Impact on the SHUFFLE_DATA_LOST -> FetchFailedException stage-retry
path: when a worker hits its commit timeout under heavy load, the
shuffle's reducer tasks can still fetch the partitions that did make
it. Only the genuinely-failed partitions trigger data-lost handling,
dramatically reducing the blast radius of any single slow commit.
@shlomitubul shlomitubul force-pushed the worker-preserve-partial-commit-on-timeout-0.6 branch from cb74c9b to 27e9fd4 Compare May 27, 2026 22:37
@SteNicholas SteNicholas requested a review from Copilot June 1, 2026 07:01
Copy link
Copy Markdown

Copilot AI left a comment

Choose a reason for hiding this comment

The reason will be displayed to describe this comment to others. Learn more.

Pull request overview

This PR improves worker-side CommitFiles handling when celeborn.worker.commitFiles.timeout triggers cancellation, aiming to reduce unnecessary shuffle-wide data loss by returning a timely RPC reply that preserves any partitions that successfully committed before cancellation.

Changes:

  • Build the error-path CommitFilesResponse from the actual committed* / failed* / committed*StorageInfos / bitmap / size state instead of always returning empty committed lists.
  • Reply to the driver immediately on the exceptional/cancel path (instead of letting the client ask time out).
  • Stop the COMMIT_FILES_TIME timer on the exceptional/cancel path.

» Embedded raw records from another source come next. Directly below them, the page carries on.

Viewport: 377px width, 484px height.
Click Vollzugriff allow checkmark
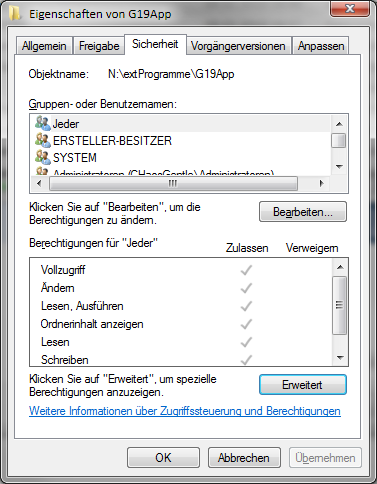tap(246, 270)
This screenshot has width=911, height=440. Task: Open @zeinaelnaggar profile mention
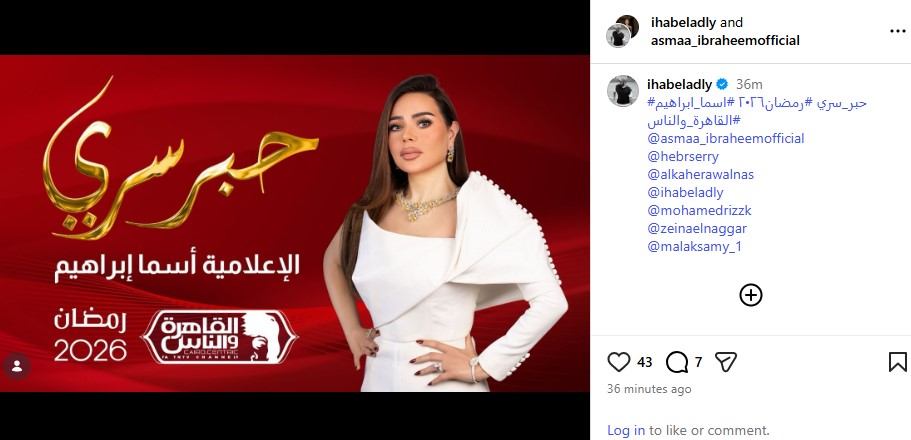(x=697, y=228)
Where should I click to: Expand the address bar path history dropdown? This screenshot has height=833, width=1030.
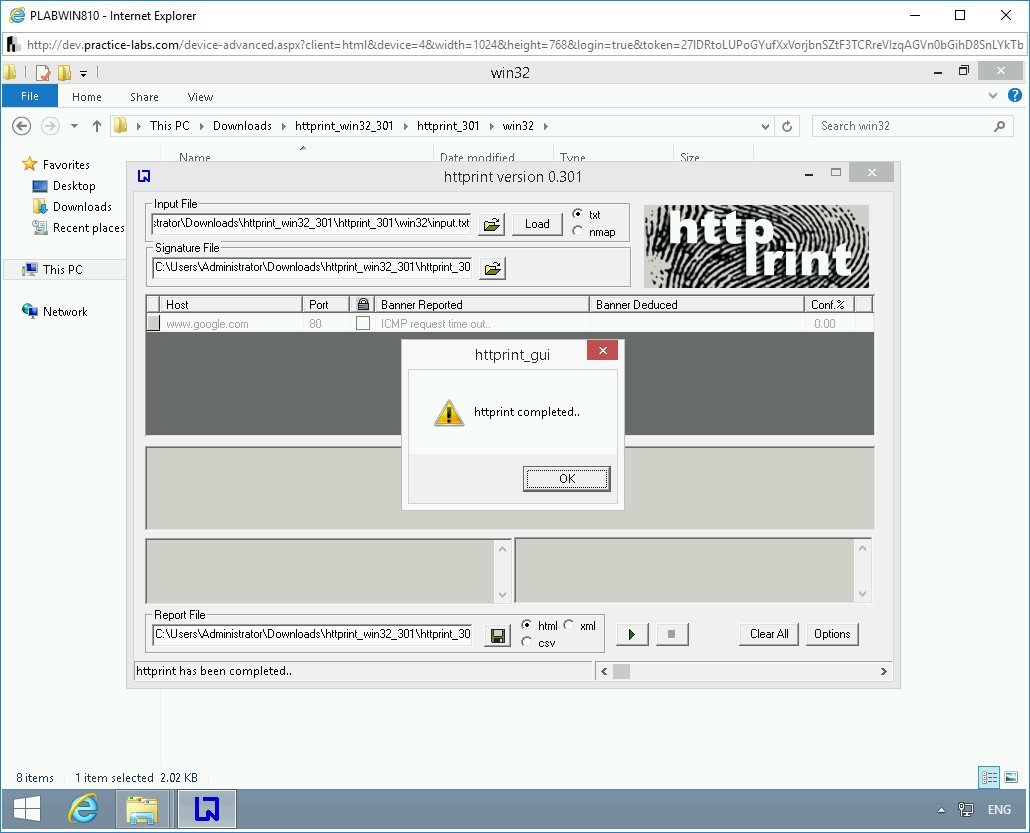(x=765, y=126)
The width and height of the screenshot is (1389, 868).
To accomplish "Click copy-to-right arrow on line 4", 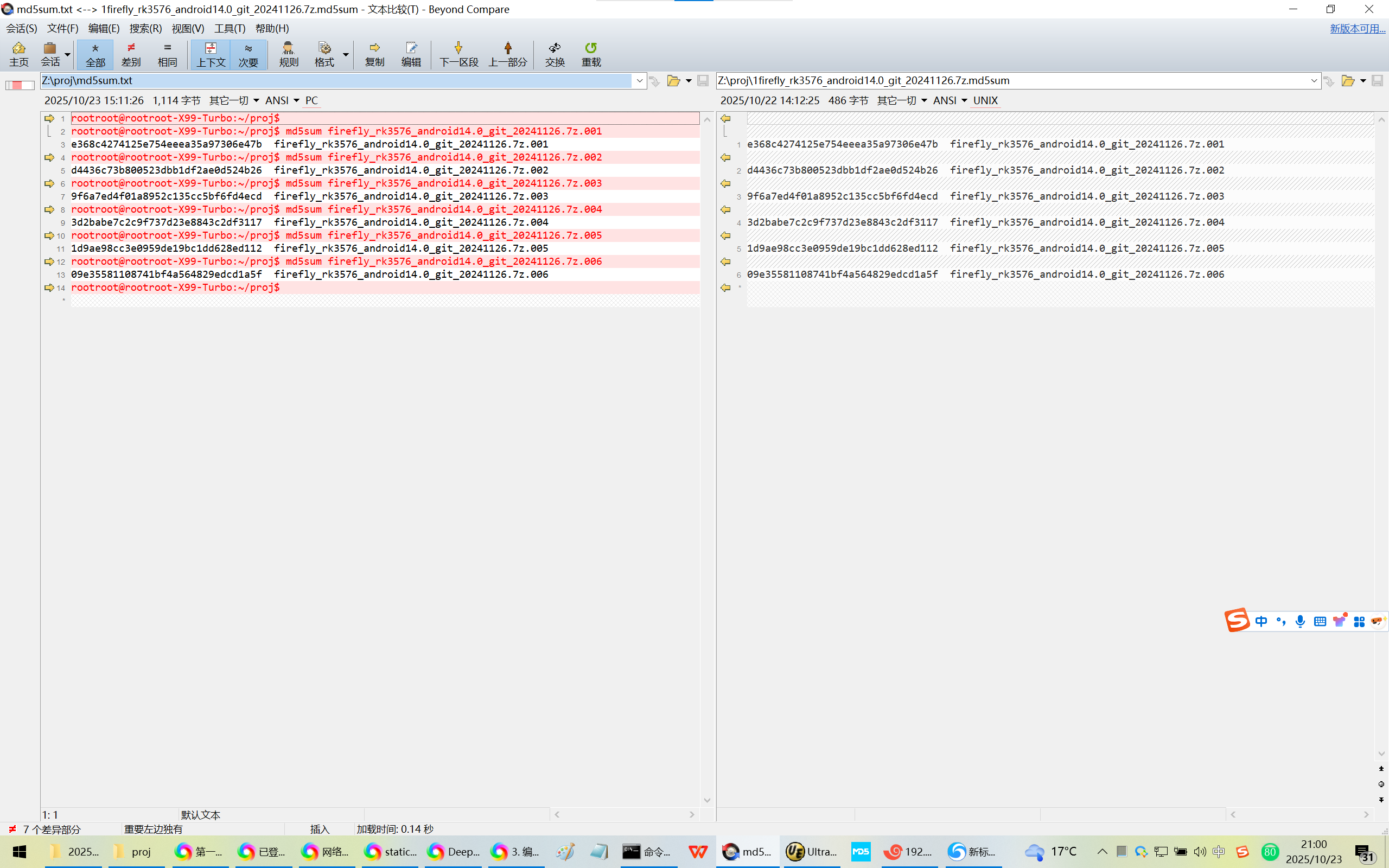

💡 Add Copilot custom instructions for smarter, more guided reviews. Learn how to get started.

Comment on lines +702 to +722
val response =
if (committedPrimaryIds.isEmpty && committedReplicaIds.isEmpty) {
CommitFilesResponse(
StatusCode.COMMIT_FILE_EXCEPTION,
List.empty.asJava,
List.empty.asJava,
primaryIds,
replicaIds)
} else {
CommitFilesResponse(
StatusCode.PARTIAL_SUCCESS,
new jArrayList[String](committedPrimaryIds),
new jArrayList[String](committedReplicaIds),
new jArrayList[String](failedPrimaryIds),
new jArrayList[String](failedReplicaIds),
new jHashMap[String, StorageInfo](committedPrimaryStorageInfos),
new jHashMap[String, StorageInfo](committedReplicaStorageInfos),
new jHashMap[String, RoaringBitmap](committedMapIdBitMap),
partitionSizeList.asScala.sum,
partitionSizeList.size())
}
Copy link
Copy Markdown
Member

@SteNicholas SteNicholas left a comment

Choose a reason for hiding this comment

The reason will be displayed to describe this comment to others. Learn more.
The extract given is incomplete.